_WHAT TO PRODUCE_
Below are entries; count the lines among them that contain the word "agent", and give only the count.

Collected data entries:
━━━━━━

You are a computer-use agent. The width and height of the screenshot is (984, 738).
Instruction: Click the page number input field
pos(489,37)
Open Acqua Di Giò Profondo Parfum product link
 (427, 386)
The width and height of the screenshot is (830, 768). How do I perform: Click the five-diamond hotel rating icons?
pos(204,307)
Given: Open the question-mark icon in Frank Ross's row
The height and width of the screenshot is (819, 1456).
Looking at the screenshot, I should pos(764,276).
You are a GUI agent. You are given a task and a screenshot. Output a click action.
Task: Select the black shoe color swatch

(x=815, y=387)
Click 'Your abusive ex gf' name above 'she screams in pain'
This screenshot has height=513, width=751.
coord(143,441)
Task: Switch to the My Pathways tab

━━━━━━

_PROBLEM SOLUTION_
2